#### [TASK]
Start at the first line below and write out everything verbatim except the pictures.
[MATERIAL FOR THIS EXERCISE Boundary: Start]
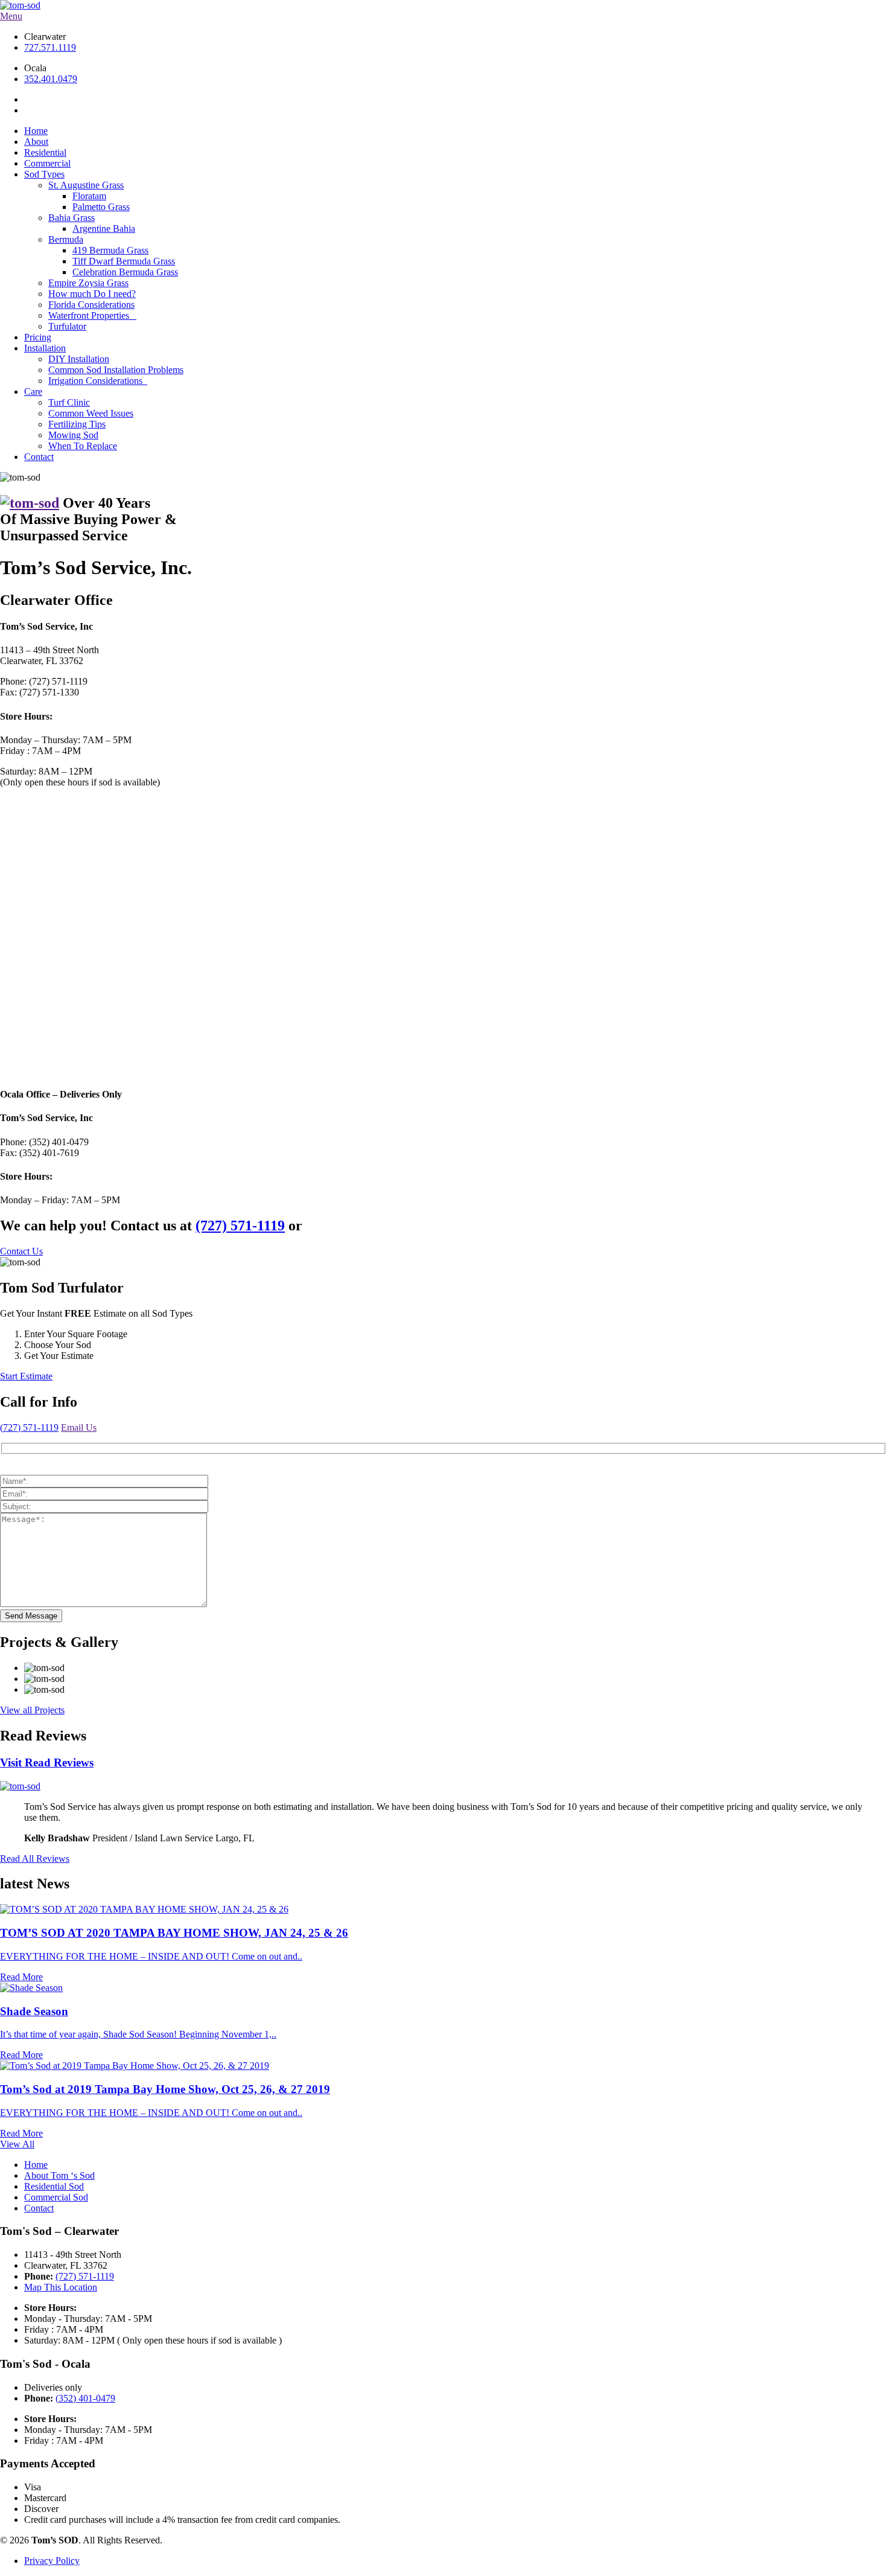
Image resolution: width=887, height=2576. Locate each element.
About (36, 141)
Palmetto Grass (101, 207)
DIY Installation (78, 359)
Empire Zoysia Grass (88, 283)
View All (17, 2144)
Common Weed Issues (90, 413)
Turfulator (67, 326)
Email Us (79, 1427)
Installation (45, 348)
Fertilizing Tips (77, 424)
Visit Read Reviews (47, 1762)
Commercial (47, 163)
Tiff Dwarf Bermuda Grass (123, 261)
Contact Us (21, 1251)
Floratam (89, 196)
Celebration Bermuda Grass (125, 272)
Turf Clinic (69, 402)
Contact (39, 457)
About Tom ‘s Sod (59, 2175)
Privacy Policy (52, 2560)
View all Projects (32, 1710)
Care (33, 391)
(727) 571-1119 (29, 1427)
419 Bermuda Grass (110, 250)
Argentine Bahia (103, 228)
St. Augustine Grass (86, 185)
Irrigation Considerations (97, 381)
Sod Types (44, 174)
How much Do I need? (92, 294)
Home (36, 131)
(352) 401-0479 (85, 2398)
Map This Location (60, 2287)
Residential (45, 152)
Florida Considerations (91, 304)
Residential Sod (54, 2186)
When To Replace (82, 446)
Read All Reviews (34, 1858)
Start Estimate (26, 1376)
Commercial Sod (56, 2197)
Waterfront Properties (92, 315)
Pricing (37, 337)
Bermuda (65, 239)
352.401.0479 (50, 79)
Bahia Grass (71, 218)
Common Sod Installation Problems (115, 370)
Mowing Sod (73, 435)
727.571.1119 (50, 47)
[MATERIAL FOR THIS EXERCISE Boundary: End]
#### [RESULT FOR THIS EXERCISE]
Image resolution: width=887, height=2576. Locate each element.
About (36, 141)
Palmetto Grass (101, 207)
DIY Installation (78, 359)
Empire Zoysia Grass (88, 283)
View All (17, 2144)
Common Weed Issues (90, 413)
Turfulator (67, 326)
Email Us (79, 1427)
Installation (45, 348)
Fertilizing Tips (77, 424)
Visit Read Reviews (47, 1762)
Commercial (47, 163)
Tiff Dwarf Bermuda Grass (123, 261)
Contact Us (21, 1251)
Floratam (89, 196)
Celebration Bermuda Grass (125, 272)
Turf Clinic (69, 402)
Contact (39, 457)
About Tom ‘s Sod (59, 2175)
Privacy Policy (52, 2560)
View all Projects (32, 1710)
Care (33, 391)
(727) 571-1119 (29, 1427)
419 Bermuda Grass (110, 250)
Argentine Bahia (103, 228)
St. Augustine Grass (86, 185)
Irrigation Considerations (97, 381)
Sod Types (44, 174)
How much Do I need? (92, 294)
Home (36, 131)
(352) 401-0479 (85, 2398)
Map This Location (60, 2287)
Residential (45, 152)
Florida Considerations (91, 304)
Residential Sod (54, 2186)
When To Replace (82, 446)
Read All Reviews (34, 1858)
Start Estimate (26, 1376)
Commercial Sod (56, 2197)
Waterfront Properties (92, 315)
Pricing (37, 337)
Bermuda (65, 239)
352.401.0479 (50, 79)
Bahia Grass (71, 218)
Common Sod Installation Problems (115, 370)
Mowing Sod (73, 435)
727.571.1119 (50, 47)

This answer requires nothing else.